“How did I get here?” It’s a common refrain for most people, but it slices to the heart of the man or woman struggling with porn and unwanted sexual behaviors. Too often the question is rhetorical or focused on the trigger that led to acting out.
In Unwanted: How Sexual Brokenness Reveals Our Way to Healing, author and counselor Jay Stringer leads his readers on a deeper journey, one that peels back the layers of trauma, boredom, meaninglessness, and family dysfunction that undercuts why someone uses porn for escape…only to be trapped. Stringer urges contemplation and self-reflection about our childhood, early sexual history, and even our sexual fantasies. Our fantasies, he says, point toward our healing.
“The pornography we search for and the fantasies we pursue are not random, they are a direct reflection of the parts of our story that remain unaddressed,” Stringer said. “Suppressing lust doesn’t provide pathways the the freedom we ultimately desire. A much more effective approach is listening to our lust. One night of curiosity for our sexual fantasies will take us so much further than a thousand nights of prayerful despair for our sexual brokenness to be taken away from us.”

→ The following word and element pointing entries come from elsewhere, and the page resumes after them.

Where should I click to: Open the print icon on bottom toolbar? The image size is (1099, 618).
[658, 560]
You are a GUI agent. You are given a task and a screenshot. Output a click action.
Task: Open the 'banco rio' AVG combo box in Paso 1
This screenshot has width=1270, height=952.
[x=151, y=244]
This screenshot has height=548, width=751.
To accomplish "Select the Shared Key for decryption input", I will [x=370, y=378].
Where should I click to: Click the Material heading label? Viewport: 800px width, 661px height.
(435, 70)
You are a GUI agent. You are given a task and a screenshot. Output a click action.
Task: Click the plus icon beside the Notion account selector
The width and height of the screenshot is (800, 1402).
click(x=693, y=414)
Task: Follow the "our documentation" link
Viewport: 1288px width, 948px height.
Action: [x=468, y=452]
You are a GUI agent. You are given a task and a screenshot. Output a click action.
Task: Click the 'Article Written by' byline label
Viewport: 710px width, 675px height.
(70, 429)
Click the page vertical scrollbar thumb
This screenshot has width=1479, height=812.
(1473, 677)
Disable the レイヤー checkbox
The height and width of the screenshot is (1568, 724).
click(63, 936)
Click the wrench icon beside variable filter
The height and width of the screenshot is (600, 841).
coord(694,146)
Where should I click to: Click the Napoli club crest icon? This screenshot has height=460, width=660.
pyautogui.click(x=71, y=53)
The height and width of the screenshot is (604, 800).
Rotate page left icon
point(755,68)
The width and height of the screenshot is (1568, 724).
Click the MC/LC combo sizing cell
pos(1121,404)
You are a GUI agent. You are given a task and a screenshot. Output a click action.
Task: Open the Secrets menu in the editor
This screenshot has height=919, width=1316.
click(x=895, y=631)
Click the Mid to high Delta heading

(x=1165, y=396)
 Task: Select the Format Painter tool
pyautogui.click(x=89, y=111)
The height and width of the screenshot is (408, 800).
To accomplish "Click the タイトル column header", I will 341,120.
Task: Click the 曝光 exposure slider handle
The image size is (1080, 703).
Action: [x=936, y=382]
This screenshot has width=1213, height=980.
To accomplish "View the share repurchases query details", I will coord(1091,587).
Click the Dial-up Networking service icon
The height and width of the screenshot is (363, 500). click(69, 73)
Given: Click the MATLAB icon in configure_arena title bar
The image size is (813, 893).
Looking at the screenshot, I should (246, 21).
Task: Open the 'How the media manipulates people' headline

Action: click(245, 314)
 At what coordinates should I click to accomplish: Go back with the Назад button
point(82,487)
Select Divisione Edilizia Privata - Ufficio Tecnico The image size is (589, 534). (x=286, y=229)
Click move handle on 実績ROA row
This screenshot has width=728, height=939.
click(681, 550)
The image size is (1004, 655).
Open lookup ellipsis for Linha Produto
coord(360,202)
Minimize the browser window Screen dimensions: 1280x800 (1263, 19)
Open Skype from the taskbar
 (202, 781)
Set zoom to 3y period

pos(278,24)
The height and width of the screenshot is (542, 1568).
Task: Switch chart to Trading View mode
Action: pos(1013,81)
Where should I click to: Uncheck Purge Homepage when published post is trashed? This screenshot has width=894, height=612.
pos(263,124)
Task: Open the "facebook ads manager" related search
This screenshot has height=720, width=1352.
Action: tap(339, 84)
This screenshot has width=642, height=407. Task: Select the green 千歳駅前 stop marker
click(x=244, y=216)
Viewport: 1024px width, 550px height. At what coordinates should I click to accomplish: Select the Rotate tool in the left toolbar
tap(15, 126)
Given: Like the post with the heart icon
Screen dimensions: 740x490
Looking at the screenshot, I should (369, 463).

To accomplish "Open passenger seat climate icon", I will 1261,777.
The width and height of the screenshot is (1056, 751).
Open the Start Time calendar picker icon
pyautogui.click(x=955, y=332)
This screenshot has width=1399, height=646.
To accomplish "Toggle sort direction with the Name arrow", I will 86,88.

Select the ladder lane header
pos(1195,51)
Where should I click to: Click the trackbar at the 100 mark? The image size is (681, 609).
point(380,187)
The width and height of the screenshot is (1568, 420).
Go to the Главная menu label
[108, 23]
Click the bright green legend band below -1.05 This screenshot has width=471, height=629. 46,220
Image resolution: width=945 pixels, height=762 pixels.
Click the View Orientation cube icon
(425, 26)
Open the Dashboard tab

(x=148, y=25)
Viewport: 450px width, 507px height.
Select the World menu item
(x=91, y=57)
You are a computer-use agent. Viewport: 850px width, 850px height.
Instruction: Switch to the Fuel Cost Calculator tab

Listening to your lust? You might be tempted to stop reading now. After all, our church culture and conventional wisdom says to bonk fantasies and lust on the head. Stomp it, hide it, bury it, but listen to it? Listening to our lust isn’t Stringer’s only directive. He pushes us to submerge into the mishmash of our wounds and experiences in order to surface the motivators that drive us to porn.
Related Post from Jay: When We Blame Lust, We Intensify Sexual Sin
His conclusions come with clout. Stringer surveyed more than 3,800 people who were seeking help from sexual brokenness and he identified key drivers for unwanted sexual behavior. For example, men who fantasize about women with women in positions of power or authority (a boss, teacher, mother figure, etc.) are more likely to be dealing with depression, a history of sexual abuse and/or had a father who confided with him about relational issues with his mother.
A number of authors and speakers talk about how our past is present in our struggles and compulsive behavior. But in Unwanted, Stringer takes your hand and pulls back the curtain on the brokenness. It’s an intimate conversation with real life stories that exceed the typical textbook commentary provided by most other authors.
For myself, Stringer summed up my childhood within pages and drew the path that led to pornography infiltrating my young life and holding me in its grasp. If I had known this detail when breaking my chains, freedom would have come easier.
3 Common Questions Porn Strugglers Ask
Unwanted is broken into three parts that are the common questions porn strugglers ask: (1) “How did I get here?” (2) “Why do I stay?” and (3) “How do I get out of here?” The last act is where Stringer spends the greatest amount of time and delivers the most hope, but the first act might be the most heart-wrenching.
In the seven chapters of “How did I get here?” Stringer probes dysfunctional family systems, abandonment, trauma, and sexual abuse, among other issues. The journey is insightful. Likely, you will find yourself identifying with Stringer’s patients and the men and women interviewed for his study.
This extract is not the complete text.